Tuesday, February 12, 2008

Entreprenuerial Learner, thy name is Melissa

I look back on the morning's OB classes and know now how to define the Entreprenuerial Learner aspect of our OBCT 2008 theme. Melissa.

She graduated from my university last May with a BSBA. From the previous summer and part time over her senior year, Melissa worked for Cintas Corporation in their internship channel. Then, she became one of their management trainees.
Melissa was our guest this week in my OB class, telling her story in the context of our unit on diversity.

How does she embody my vision of an entreprenuerial learner? For the last eight month she has been driving a big Cintas van loaded with first aid and safety supplies and equipment, making stops at her 180 business customers spread across a large part of Connecticut and Rhode Island.

She stands about 5 feet tall, a 22 woman, lovely, with sparkly dark eyes and a winningly bright smile. Her heritage is Puerto Rican, so she is bi-lingual - a plus for working with Latino customers. The main point is that Melissa is the only woman MT doing this demanding job in this sector of the company. Those are her customers to keep or lose. She is keeping them by bringing timely solutions to whatever they throw at her and Cintas to do for them.

Melissa passed up a desk job in insurance to go out into this rough and tumble blue-color world. She is staking her future in this global corporation on demonstrating that she is more than capable of doing what is regarded as "man's work".

Next in her training, she changes out of her uniform and into a business suit for a long stint in business to business selling of the products and services she has taken out on the road. This is the pathway that most in this company take to enter the higher ranks.

Here is why I see Melissa as my prototypical Entreprenueral Learner. She told the class that no one day is like the next, that she finds changes can happen overnight in her customers' business; that tasks she finally mastered are eclipsed by new ways either her company or customers or both need changes to accomodate the upheavels in this dynamic business environment. She spoke of how she deals with turmoil with zest, recognizing that THIS is real business putting her to the test; not a professor with blue book and term paper. Melissa reaches out to the people who can help her shape her answers, does her own action research, and leaves creative solutions in her wake.

I wish I could show you a video clip of Melissa's poised, animated, and optimistic way of being there today. Her "bring it on and let's tame this problem look" was not missed by my students, many of whom will soon be graduating. Yes, last Spring, Melissa was one of them, taking this same course with me, wondering how it would be to get out there and work a territory. Now she knows that she can do business with the best of them.

Do you have Melissa's in your teaching history?
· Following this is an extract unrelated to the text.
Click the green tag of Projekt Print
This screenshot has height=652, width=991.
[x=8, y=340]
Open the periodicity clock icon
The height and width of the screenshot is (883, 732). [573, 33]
Isn't a the grandest feeling to know they credit us as being among those who believed in their limitless capacity to learn?

1 comment:

Anonymous said...

Whoa! Man, this David fellow is really pumped! I very much enjoyed reading your posts, David, and they have increased my excitement regarding the conference this summer.

I will return soon - - and perhaps even share a few original thoughtsa and other comments of my own.